* Consigne a *
Modifiez l'historique des Filles de la Charité à Thessalonique : reprenez le passage commençant par "En 1861, les" et se terminant par "adaptée à l’œuvre.", en remplaçant "orphelines" par "pensionnaires".

* Extrait *
┏━━

Historique de la mission des Filles de la Charité à Thessalonique de 1855 à 1995

En 1855, les Filles de la Charité arrivèrent à THESSALONIQUE, ville du Nord de la Grèce, qui était encore sous l’Empire Ottoman et ce, jusqu’en 1912. Elles furent logées dans une vieille maison en bois, en mauvaise état. On raconte que les jours de grandes pluies les Sœurs devaient avoir leurs parapluies ouverts dans leur lit pour ne pas être mouillées. Et cependant, ce fut cette modeste habitation qui devait servir de « berceau » à toutes les maisons et œuvres des Filles de la Charité de THESSALONIQUE. Les Sœurs étaient au nombre de quatre ; elles avaient ouvert 2 classes. Dès l’ouverture, elles avaient une quarantaine d’élèves, des grecques orthodoxes surtout, car alors les catholiques n’étaient pas nombreux à THESSALONIQUE.

En 1856, les Sœurs ouvrirent un Dispensaire mais bientôt elles ne purent suffire car c’était trois ou quatre cents personnes qui s’y présentaient tous les jours. Aussi, la Compagnie des Filles de la Charité leur envoya bientôt deux autres Sœurs. Le 8 septembre, l’Association des Enfants de Marie fut fondée ; elle fut très florissante.

Soeurs et enfants de Marie

En 1857, elles commencèrent les visites des pauvres et des malades à domicile ainsi que les visites dans les prisons.

En 1858 elles ouvrirent un Hôpital et voici comment : un jour parmi les malades il s’en trouva un, dont l’état était tellement grave, qu’on ne pouvait le renvoyer. Il fut logé dans une chambrette pour le soigner. D’autres cas semblables suivirent : l’Hôpital était fondé. Mais la maison de l’Hôpital se trouvait trop vieille et avec les années il devint impossible de continuer de la sorte.

En 1861, les Sœurs avaient commencé un Orphelinat avec des jeunes filles bulgares. Il y en avait alors une trentaine lorsqu’en 1893. Les Sœurs cédèrent leur maison pour en faire l’Hôpital. Les orphelines partirent en dehors de la ville, dans une maison de la campagne de CALAMARI qui avait été donnée aux Sœurs par Mgr BONETTI.

Les premières années les orphelines et trois sœurs affectées à cette œuvre furent logées provisoirement dans le petit local qui se trouvait dans ladite campagne, mais il fallut vite pourvoir à leur construire une maison convenable et adaptée à l’œuvre.

┗━━

* Consigne b *
Recopiez fidèlement le listing, depuis son début jusqu'à la ligne contenant "Barbora Krejčíková Rajeev" incluse.

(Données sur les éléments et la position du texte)
┏━━

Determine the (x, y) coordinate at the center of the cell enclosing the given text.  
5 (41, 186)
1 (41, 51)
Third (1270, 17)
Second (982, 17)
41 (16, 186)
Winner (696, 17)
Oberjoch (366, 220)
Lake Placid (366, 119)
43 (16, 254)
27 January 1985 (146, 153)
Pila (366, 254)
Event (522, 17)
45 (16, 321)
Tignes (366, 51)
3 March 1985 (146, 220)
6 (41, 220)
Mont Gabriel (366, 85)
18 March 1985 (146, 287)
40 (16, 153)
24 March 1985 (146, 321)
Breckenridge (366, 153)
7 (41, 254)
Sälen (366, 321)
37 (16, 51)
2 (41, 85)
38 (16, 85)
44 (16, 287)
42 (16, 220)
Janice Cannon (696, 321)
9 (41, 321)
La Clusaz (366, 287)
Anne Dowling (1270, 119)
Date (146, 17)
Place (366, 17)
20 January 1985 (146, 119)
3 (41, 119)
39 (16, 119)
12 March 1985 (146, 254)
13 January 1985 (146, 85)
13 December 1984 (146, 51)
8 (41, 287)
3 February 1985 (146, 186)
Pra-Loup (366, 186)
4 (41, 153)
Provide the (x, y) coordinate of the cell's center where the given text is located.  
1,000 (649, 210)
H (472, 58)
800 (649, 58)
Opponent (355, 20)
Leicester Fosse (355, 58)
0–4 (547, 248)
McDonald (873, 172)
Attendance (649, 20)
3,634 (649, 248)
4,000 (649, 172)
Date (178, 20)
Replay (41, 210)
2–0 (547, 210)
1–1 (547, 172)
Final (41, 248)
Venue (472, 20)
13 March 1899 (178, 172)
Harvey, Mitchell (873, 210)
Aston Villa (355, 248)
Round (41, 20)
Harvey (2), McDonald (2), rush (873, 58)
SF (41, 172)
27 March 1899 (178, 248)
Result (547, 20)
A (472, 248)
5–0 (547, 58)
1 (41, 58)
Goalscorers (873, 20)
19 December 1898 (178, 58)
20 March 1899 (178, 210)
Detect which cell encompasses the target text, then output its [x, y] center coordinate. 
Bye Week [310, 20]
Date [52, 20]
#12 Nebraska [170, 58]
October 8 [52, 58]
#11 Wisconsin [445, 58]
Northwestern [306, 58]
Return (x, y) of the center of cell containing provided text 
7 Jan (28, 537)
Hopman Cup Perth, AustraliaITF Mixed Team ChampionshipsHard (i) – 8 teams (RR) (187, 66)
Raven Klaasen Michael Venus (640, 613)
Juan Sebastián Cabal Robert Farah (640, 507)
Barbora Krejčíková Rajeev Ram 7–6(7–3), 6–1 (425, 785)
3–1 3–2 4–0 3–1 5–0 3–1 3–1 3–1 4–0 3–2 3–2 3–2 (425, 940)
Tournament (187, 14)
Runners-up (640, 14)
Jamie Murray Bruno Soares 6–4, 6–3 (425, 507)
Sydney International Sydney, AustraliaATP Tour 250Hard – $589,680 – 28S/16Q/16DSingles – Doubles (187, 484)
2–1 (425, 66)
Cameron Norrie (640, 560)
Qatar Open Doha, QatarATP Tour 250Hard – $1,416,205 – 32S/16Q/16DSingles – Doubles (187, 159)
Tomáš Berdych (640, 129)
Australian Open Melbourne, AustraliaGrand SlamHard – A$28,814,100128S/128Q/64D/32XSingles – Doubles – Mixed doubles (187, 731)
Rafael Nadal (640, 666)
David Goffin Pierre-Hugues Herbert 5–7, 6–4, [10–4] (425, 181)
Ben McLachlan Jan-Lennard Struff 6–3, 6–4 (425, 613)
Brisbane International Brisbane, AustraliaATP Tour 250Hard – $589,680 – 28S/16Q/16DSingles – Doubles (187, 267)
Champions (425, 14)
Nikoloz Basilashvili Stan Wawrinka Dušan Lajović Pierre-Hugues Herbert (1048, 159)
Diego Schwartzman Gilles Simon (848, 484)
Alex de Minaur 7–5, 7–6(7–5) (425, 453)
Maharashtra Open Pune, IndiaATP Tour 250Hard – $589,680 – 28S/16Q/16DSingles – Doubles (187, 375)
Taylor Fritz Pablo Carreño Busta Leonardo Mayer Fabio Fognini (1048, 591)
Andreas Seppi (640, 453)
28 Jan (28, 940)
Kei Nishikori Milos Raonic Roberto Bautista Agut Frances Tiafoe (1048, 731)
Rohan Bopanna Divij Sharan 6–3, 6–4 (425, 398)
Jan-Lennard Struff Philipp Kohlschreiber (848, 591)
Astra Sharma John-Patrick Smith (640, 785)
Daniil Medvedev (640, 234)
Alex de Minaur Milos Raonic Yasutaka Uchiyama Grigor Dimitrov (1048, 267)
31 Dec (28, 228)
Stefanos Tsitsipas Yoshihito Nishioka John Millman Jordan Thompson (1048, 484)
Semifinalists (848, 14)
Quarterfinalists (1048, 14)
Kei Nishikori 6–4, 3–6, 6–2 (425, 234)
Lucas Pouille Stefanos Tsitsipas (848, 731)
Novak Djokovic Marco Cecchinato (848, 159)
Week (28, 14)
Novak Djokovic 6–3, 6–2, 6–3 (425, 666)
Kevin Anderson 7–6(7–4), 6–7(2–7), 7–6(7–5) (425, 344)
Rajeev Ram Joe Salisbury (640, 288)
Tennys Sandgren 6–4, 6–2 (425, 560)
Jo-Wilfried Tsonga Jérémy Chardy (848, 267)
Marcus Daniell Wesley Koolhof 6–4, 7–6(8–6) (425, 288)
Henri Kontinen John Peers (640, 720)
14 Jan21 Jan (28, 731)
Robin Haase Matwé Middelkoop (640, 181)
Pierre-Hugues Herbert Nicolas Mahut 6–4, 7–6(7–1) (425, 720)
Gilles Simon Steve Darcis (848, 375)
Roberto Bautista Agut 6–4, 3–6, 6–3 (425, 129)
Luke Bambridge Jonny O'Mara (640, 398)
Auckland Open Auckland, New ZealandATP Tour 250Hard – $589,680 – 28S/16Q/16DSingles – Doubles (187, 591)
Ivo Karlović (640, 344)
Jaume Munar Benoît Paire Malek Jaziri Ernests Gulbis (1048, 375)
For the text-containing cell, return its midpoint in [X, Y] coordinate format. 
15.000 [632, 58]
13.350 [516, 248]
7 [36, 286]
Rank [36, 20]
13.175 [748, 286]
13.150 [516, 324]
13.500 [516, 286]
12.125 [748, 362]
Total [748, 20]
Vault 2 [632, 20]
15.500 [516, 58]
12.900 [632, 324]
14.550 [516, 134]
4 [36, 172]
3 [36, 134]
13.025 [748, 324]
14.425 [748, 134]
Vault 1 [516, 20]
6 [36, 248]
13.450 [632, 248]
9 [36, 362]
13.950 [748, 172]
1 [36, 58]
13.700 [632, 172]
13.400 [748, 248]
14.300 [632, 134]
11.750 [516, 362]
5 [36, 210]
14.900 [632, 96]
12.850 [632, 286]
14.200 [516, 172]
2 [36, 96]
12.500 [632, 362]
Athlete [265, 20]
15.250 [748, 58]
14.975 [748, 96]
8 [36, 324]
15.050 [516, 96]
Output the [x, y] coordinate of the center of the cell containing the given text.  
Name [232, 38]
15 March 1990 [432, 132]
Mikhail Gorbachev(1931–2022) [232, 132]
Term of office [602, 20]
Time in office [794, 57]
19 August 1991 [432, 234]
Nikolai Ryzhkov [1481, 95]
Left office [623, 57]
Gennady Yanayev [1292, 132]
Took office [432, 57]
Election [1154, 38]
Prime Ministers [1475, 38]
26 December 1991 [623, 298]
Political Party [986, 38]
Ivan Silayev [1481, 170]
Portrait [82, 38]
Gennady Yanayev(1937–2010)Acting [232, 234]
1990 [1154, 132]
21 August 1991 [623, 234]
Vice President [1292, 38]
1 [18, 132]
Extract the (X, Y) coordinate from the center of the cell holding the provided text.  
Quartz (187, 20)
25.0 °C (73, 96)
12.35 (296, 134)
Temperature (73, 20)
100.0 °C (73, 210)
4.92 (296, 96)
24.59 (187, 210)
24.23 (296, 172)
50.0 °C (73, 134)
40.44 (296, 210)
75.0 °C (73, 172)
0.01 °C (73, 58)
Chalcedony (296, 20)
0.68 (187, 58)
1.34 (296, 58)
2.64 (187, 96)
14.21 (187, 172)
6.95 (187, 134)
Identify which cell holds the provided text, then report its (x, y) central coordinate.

┗━━

* Solution a *
En 1861, les Sœurs avaient commencé un Orphelinat avec des jeunes filles bulgares. Il y en avait alors une trentaine lorsqu’en 1893. Les Sœurs cédèrent leur maison pour en faire l’Hôpital. Les pensionnaires partirent en dehors de la ville, dans une maison de la campagne de CALAMARI qui avait été donnée aux Sœurs par Mgr BONETTI.

Les premières années les pensionnaires et trois sœurs affectées à cette œuvre furent logées provisoirement dans le petit local qui se trouvait dans ladite campagne, mais il fallut vite pourvoir à leur construire une maison convenable et adaptée à l’œuvre.

* Solution b *
Determine the (x, y) coordinate at the center of the cell enclosing the given text.  
5 (41, 186)
1 (41, 51)
Third (1270, 17)
Second (982, 17)
41 (16, 186)
Winner (696, 17)
Oberjoch (366, 220)
Lake Placid (366, 119)
43 (16, 254)
27 January 1985 (146, 153)
Pila (366, 254)
Event (522, 17)
45 (16, 321)
Tignes (366, 51)
3 March 1985 (146, 220)
6 (41, 220)
Mont Gabriel (366, 85)
18 March 1985 (146, 287)
40 (16, 153)
24 March 1985 (146, 321)
Breckenridge (366, 153)
7 (41, 254)
Sälen (366, 321)
37 (16, 51)
2 (41, 85)
38 (16, 85)
44 (16, 287)
42 (16, 220)
Janice Cannon (696, 321)
9 (41, 321)
La Clusaz (366, 287)
Anne Dowling (1270, 119)
Date (146, 17)
Place (366, 17)
20 January 1985 (146, 119)
3 (41, 119)
39 (16, 119)
12 March 1985 (146, 254)
13 January 1985 (146, 85)
13 December 1984 (146, 51)
8 (41, 287)
3 February 1985 (146, 186)
Pra-Loup (366, 186)
4 (41, 153)
Provide the (x, y) coordinate of the cell's center where the given text is located.  
1,000 (649, 210)
H (472, 58)
800 (649, 58)
Opponent (355, 20)
Leicester Fosse (355, 58)
0–4 (547, 248)
McDonald (873, 172)
Attendance (649, 20)
3,634 (649, 248)
4,000 (649, 172)
Date (178, 20)
Replay (41, 210)
2–0 (547, 210)
1–1 (547, 172)
Final (41, 248)
Venue (472, 20)
13 March 1899 (178, 172)
Harvey, Mitchell (873, 210)
Aston Villa (355, 248)
Round (41, 20)
Harvey (2), McDonald (2), rush (873, 58)
SF (41, 172)
27 March 1899 (178, 248)
Result (547, 20)
A (472, 248)
5–0 (547, 58)
1 (41, 58)
Goalscorers (873, 20)
19 December 1898 (178, 58)
20 March 1899 (178, 210)
Detect which cell encompasses the target text, then output its [x, y] center coordinate. 
Bye Week [310, 20]
Date [52, 20]
#12 Nebraska [170, 58]
October 8 [52, 58]
#11 Wisconsin [445, 58]
Northwestern [306, 58]
Return (x, y) of the center of cell containing provided text 
7 Jan (28, 537)
Hopman Cup Perth, AustraliaITF Mixed Team ChampionshipsHard (i) – 8 teams (RR) (187, 66)
Raven Klaasen Michael Venus (640, 613)
Juan Sebastián Cabal Robert Farah (640, 507)
Barbora Krejčíková Rajeev Ram 7–6(7–3), 6–1 (425, 785)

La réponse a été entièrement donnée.